(Collected data)
==============================

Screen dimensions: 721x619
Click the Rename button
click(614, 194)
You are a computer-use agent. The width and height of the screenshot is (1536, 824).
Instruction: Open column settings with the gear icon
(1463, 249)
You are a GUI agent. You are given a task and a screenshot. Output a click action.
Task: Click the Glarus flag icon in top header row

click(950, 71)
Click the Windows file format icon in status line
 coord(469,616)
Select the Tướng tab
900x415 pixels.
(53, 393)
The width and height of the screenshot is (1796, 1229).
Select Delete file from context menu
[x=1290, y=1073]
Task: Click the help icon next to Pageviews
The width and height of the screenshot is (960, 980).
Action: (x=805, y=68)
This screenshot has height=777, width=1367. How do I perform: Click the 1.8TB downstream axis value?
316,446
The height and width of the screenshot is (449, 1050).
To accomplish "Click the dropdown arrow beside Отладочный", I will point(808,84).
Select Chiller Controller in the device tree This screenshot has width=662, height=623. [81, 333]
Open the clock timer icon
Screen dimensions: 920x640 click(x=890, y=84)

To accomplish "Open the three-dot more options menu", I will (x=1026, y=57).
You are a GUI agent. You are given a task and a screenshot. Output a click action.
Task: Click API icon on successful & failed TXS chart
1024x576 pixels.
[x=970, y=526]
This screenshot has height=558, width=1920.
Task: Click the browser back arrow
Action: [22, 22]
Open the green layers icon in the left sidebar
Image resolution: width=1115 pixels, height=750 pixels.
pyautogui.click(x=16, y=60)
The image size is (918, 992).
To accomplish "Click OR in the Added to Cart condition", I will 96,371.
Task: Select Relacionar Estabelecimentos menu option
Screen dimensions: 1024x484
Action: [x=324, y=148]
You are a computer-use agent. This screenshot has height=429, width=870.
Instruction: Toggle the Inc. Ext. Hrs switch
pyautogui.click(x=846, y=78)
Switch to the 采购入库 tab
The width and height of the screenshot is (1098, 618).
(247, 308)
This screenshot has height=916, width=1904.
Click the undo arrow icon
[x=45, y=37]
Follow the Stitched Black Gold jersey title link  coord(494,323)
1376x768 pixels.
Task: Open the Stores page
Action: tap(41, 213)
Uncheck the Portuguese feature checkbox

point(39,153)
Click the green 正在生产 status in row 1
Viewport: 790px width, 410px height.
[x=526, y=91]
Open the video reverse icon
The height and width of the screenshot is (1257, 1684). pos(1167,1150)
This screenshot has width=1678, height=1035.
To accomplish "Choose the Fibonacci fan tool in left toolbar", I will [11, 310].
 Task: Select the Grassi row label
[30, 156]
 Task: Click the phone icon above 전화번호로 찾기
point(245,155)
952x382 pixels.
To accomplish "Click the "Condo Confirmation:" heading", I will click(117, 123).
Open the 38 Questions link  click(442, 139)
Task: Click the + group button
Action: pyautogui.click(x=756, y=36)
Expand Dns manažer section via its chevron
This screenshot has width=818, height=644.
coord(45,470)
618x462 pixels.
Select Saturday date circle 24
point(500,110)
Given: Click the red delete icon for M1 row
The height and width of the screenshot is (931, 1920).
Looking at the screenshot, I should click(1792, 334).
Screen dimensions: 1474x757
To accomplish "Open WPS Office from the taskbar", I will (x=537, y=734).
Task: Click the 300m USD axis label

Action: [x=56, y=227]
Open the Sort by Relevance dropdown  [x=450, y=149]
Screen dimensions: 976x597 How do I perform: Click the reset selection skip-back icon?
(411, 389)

==============================

## Exercise
What you return must be the lines above that run from the line with "Select Saturday date circle 24" to the line with "Screen dimensions: 1474x757", inclusive, each copied exactly.

## Reply to the task
Select Saturday date circle 24
point(500,110)
Given: Click the red delete icon for M1 row
The height and width of the screenshot is (931, 1920).
Looking at the screenshot, I should click(1792, 334).
Screen dimensions: 1474x757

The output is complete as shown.